Pohon murbei dapat tumbuh hingga ± 9 meter, percabangannya banyak, cabang muda berambut halus, daun tunggal, letak berseling, dan bertangkai dengan panjang 4 cm. Helai daun berbentuk bulat telur sampai berbentuk jantung, ujung runcing, pangkal tumpul, tepi bergerigi, pertulangan menyirip agak menonjol, permukaan atas dan bawah kasar, panjang 2,5 sampai 20 cm, lebar 1,5 sampai 12 cm, serta berwarna hijau. Bunga majemuk berbentuk tandan, keluar dari ketiak daun, mahkota berbentuk tajuk, dan berwarna putih. Dalam satu pohon terdapat bunga jantan, bunga betina dan bunga sempurna yang terpisah. Murbei berbunga sepanjang tahun (Arisandi dan Andriani 2006).
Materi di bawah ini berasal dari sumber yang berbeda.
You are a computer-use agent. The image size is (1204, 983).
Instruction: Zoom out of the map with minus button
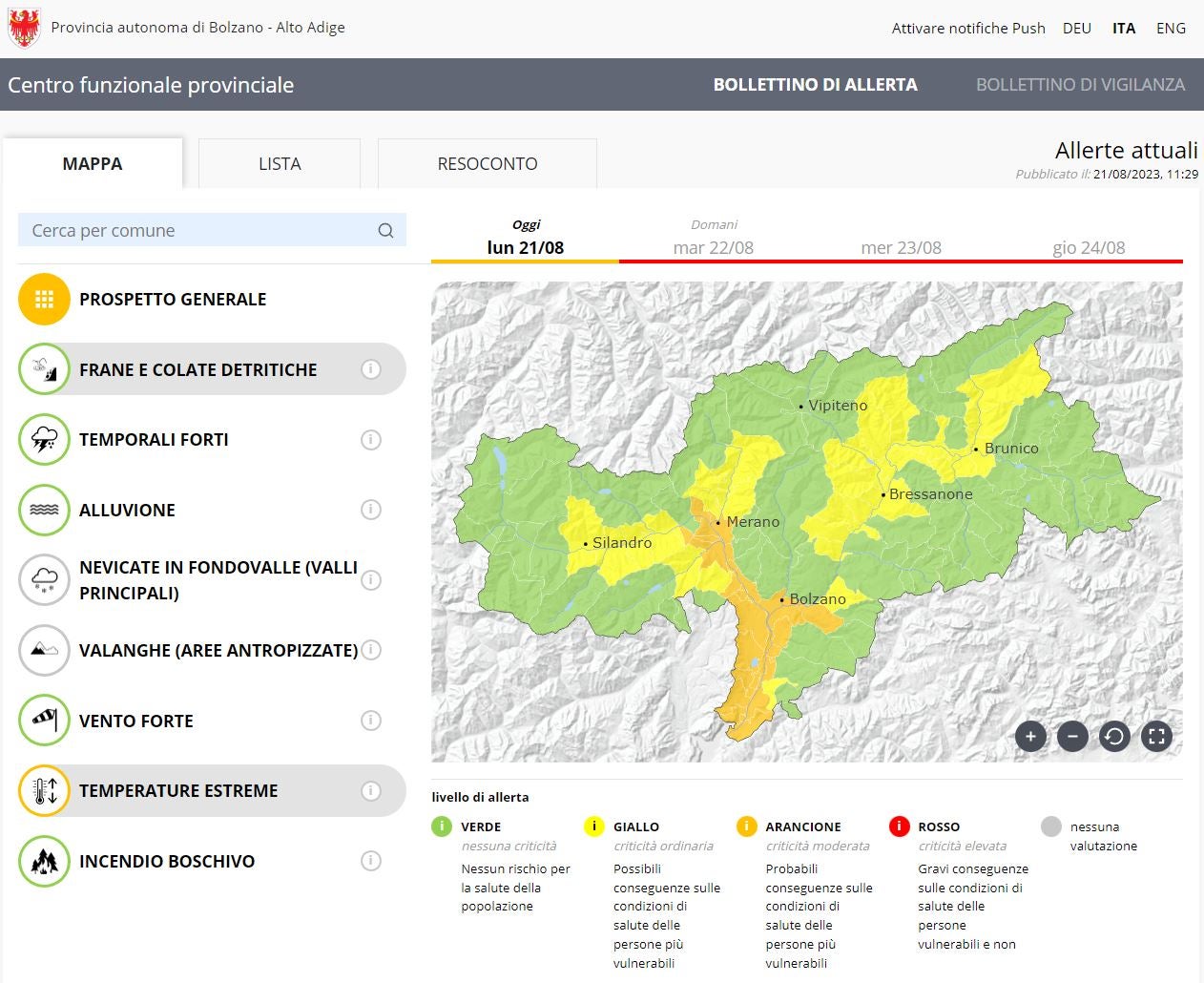click(1072, 736)
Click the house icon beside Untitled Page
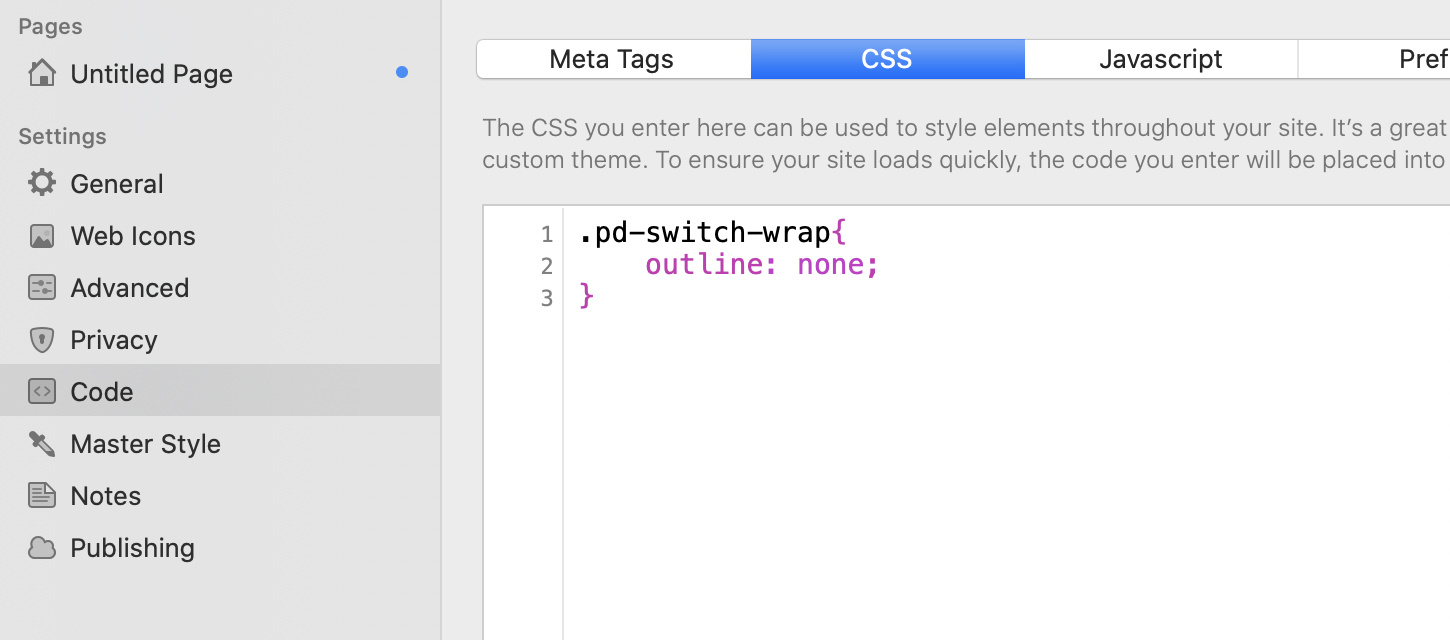1450x640 pixels. [x=42, y=72]
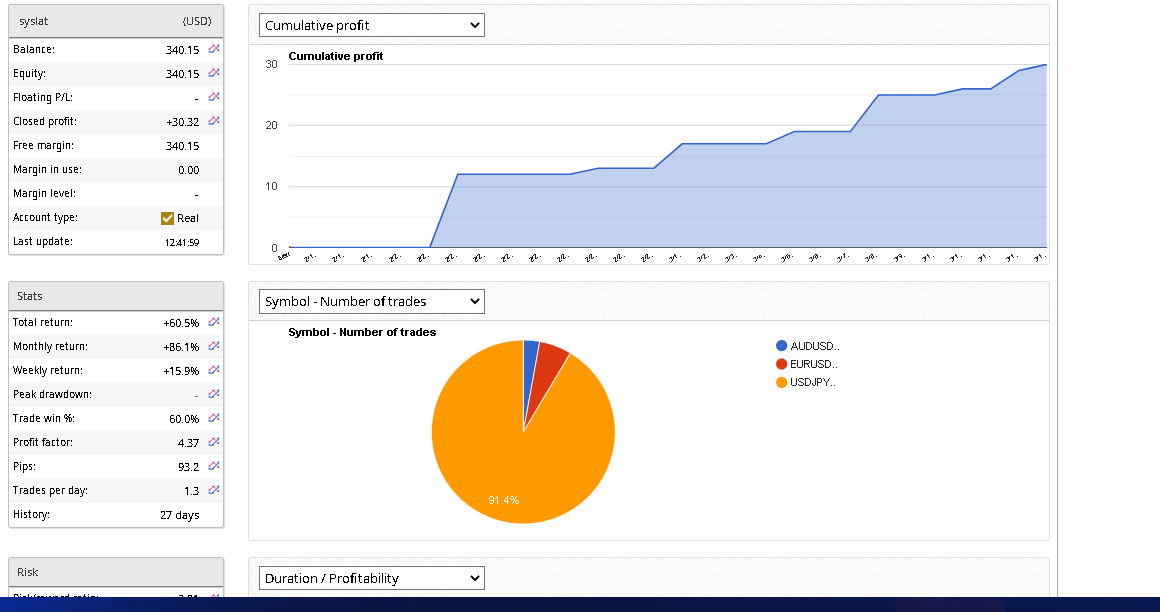Viewport: 1160px width, 612px height.
Task: Expand the Symbol - Number of trades dropdown
Action: 371,301
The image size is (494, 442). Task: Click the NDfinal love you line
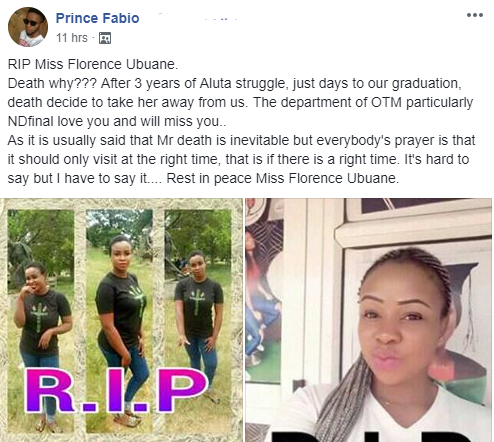(117, 121)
Buah murbei banyak berupa buah buni, berair dan rasanya enak. Buah muda warnanya hijau, setelah masak menjadi hitam. Bijinya kecil dan berwarna hitam. Menurut Gui et al. (2003), buah murbei ini merupakan salah satu byproduct

utama dari persutraan alam di Cina. Tetapi ternyata buah murbei ini mengandung senyawa antioksidan.

Buah murbei mengandung cyanidin, isoquercetin, sakarida, asam linoleat, asam stearat, asam oleat, karoten, dan beberapa vitamin (seperti vitamin B1, B2

dan C) (Dalimartha 2000). Buah murbei dipercaya memiliki banyak khasiat untuk mengobati berbagai penyakit, diantaranya hipertensi, jantung berdebar, diabetes, dan lain-lain. Buah murbei dapat dilihat pada Gambar 1.

Sumber : http://bebas.vlsm.org (2007)

Gambar 1 Buah murbei

Ercisli dan Orhan (2007) menambahkan bahwa buah murbei (Morus

alba L.) mengandung komponen-komponen kimia seperti kandungan lemak total sebesar 1,10 persen; total padatan terlarut sebesar 20,4 persen; kadar keasaman kurang lebih 0,25 persen, pH sekitar 5,60; dan asam askorbat sebesar 22,4 mg/100 gram. Komposisi dari asam lemak yang terdapat pada buah jenis mulberry adalah asam linoleat (54,2 persen dari lemak total), asam palmitat (19,8 persen dari lemak total), dan asam oleat (8,41 persen dari lemak total). Jenis dan konsentrasi mineral yang terkandung pada spesies buah mulberry dapat dilihat pada Tabel 1.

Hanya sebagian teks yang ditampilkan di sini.